- Opening Delimiter -
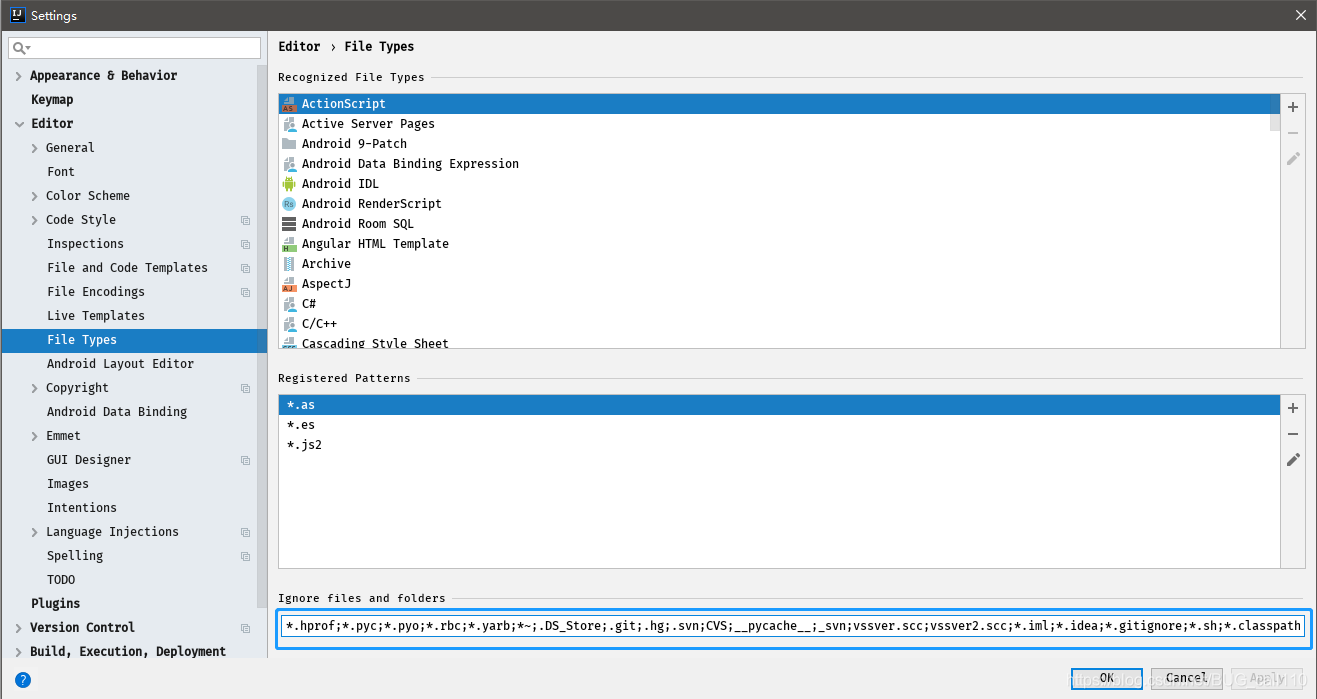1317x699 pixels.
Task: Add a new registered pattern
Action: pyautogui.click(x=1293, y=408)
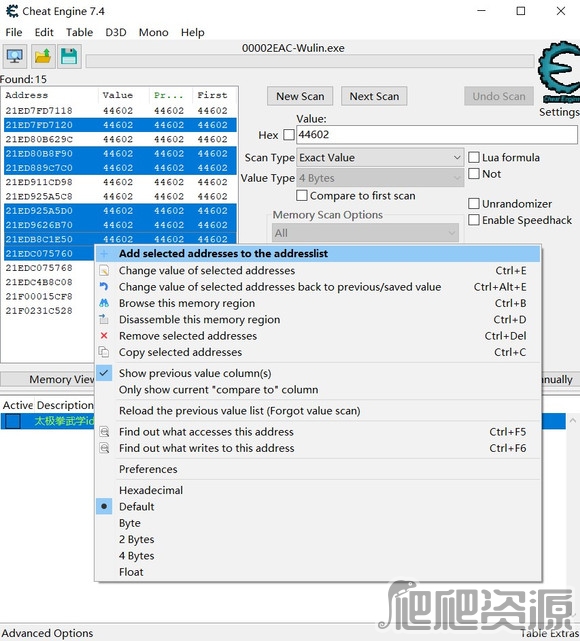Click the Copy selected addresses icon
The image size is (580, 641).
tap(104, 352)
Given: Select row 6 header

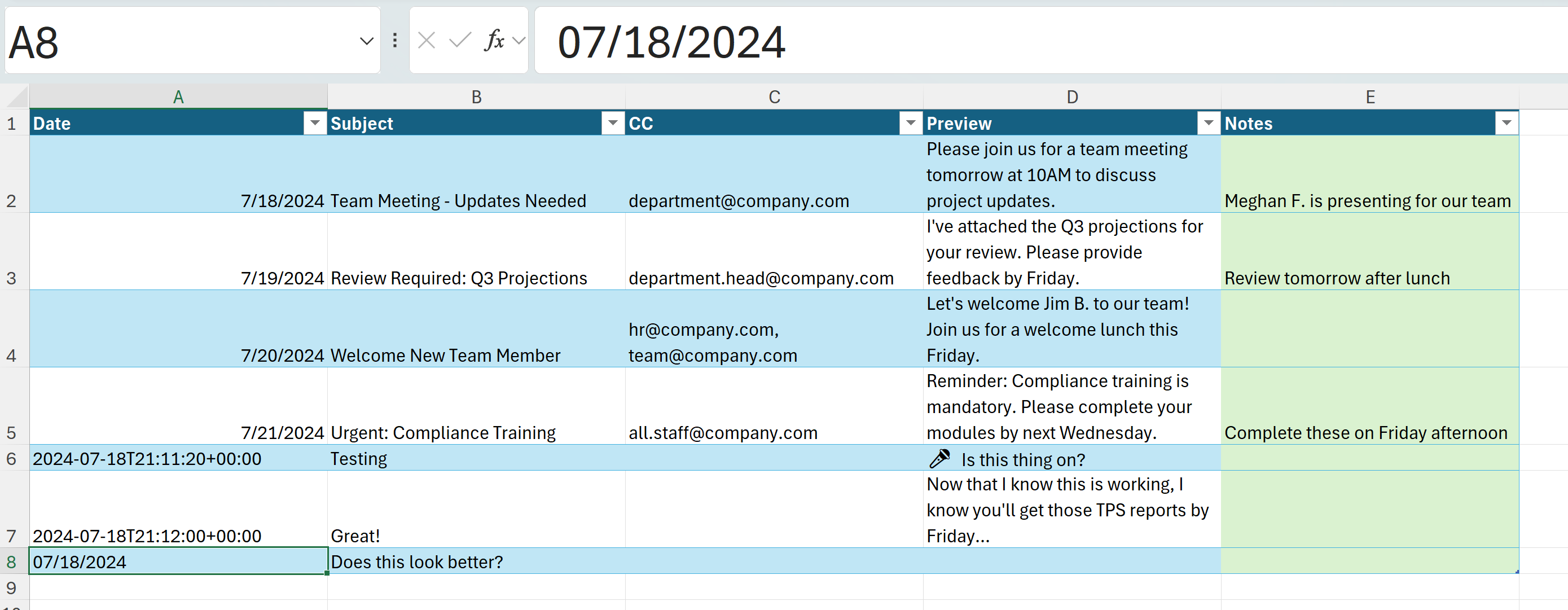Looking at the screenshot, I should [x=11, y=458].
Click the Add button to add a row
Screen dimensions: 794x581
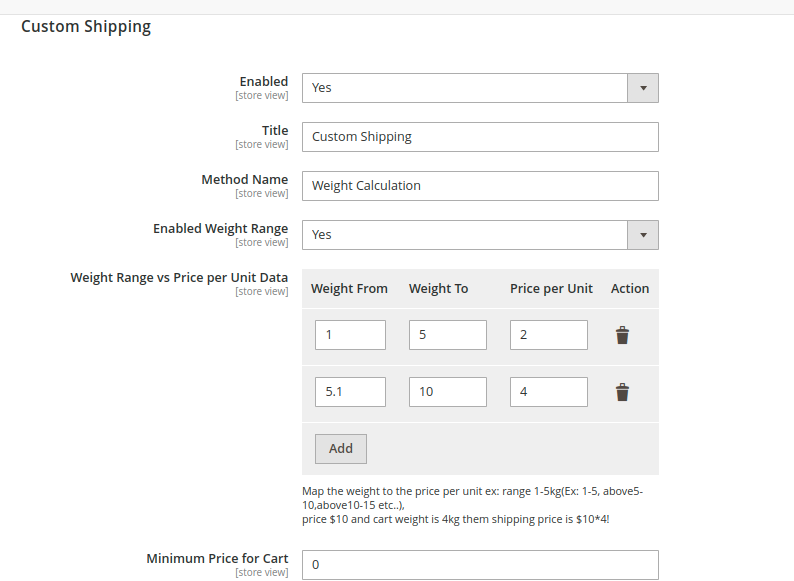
- Closing Delimiter -
> _Exercise brief_
Your copy should hold exactly and only the lines from the one containing "Given: Select row 6 header" through the end of the material, inclusive, repeated word for word and without pictures.

> _Response box_
Given: Select row 6 header

Looking at the screenshot, I should [x=11, y=458].
Click the Add button to add a row
Screen dimensions: 794x581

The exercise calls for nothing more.